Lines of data
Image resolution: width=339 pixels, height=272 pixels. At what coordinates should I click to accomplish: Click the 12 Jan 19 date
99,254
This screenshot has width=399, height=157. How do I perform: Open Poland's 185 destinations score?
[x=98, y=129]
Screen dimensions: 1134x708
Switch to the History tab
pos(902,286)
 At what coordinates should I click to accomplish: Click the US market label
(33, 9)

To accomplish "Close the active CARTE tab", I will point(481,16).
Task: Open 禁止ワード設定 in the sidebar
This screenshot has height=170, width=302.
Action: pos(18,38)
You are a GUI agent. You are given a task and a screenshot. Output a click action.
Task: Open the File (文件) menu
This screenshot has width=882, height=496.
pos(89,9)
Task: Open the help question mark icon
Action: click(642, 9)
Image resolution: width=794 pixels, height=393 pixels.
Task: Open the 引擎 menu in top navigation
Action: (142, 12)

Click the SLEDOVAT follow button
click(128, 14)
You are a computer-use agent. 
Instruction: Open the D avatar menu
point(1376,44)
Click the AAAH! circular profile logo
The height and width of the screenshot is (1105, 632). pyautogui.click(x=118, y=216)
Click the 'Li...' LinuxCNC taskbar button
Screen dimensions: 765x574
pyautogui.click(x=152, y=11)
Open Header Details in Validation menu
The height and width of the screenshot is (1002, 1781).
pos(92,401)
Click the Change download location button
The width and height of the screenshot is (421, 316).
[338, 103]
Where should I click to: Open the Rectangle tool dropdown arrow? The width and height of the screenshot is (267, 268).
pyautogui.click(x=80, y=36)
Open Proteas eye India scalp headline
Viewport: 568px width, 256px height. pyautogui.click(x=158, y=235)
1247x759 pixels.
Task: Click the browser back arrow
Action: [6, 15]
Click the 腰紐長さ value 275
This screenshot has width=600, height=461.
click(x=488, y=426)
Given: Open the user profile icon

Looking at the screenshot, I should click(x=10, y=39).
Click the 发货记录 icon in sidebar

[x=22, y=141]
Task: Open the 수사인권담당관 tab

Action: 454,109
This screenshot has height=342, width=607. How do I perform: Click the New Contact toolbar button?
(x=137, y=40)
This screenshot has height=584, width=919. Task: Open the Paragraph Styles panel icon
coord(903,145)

*REQUIRED TASK:*
Copy the rows above exactly as they appear, from the line containing "Open Header Details in Validation menu" to the end of the rows.

*RESULT OF THE TASK:*
Open Header Details in Validation menu
The height and width of the screenshot is (1002, 1781).
pos(92,401)
Click the Change download location button
The width and height of the screenshot is (421, 316).
[338, 103]
Where should I click to: Open the Rectangle tool dropdown arrow? The width and height of the screenshot is (267, 268).
pyautogui.click(x=80, y=36)
Open Proteas eye India scalp headline
Viewport: 568px width, 256px height. pyautogui.click(x=158, y=235)
1247x759 pixels.
Task: Click the browser back arrow
Action: [6, 15]
Click the 腰紐長さ value 275
This screenshot has width=600, height=461.
click(x=488, y=426)
Given: Open the user profile icon

Looking at the screenshot, I should click(x=10, y=39).
Click the 发货记录 icon in sidebar

[x=22, y=141]
Task: Open the 수사인권담당관 tab

Action: 454,109
This screenshot has height=342, width=607. How do I perform: Click the New Contact toolbar button?
(x=137, y=40)
This screenshot has height=584, width=919. Task: Open the Paragraph Styles panel icon
coord(903,145)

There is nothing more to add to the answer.